[The problem] Starting with the line that contains "997x660 pixels. At" and stopping after the line that contains "The image size is (1943, 715).", return each line below exactly as written, with no others.

(Dataset entries)
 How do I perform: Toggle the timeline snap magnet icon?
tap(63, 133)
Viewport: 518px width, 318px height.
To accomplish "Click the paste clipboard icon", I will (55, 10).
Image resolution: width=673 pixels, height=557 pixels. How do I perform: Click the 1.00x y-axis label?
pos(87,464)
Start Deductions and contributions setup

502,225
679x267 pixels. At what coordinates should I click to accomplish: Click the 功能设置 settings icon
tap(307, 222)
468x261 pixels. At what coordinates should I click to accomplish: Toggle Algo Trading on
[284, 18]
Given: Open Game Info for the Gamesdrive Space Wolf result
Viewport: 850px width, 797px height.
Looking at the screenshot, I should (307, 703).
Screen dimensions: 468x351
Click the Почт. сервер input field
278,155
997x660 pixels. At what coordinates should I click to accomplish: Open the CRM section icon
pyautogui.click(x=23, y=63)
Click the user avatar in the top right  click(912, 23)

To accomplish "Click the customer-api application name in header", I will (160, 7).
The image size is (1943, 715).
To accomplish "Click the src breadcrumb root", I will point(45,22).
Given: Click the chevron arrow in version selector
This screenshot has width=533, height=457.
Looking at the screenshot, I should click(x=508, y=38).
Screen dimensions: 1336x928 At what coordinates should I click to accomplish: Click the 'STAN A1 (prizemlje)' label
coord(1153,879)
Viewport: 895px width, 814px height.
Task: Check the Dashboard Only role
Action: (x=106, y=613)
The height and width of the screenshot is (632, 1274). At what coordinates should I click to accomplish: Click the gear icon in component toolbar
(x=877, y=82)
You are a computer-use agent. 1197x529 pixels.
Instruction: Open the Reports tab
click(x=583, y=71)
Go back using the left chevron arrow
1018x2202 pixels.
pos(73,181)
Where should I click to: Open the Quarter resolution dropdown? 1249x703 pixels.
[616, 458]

[Answer space]
997x660 pixels. At what coordinates should I click to accomplish: Open the CRM section icon
pyautogui.click(x=23, y=63)
Click the user avatar in the top right  click(912, 23)

To accomplish "Click the customer-api application name in header", I will (160, 7).
The image size is (1943, 715).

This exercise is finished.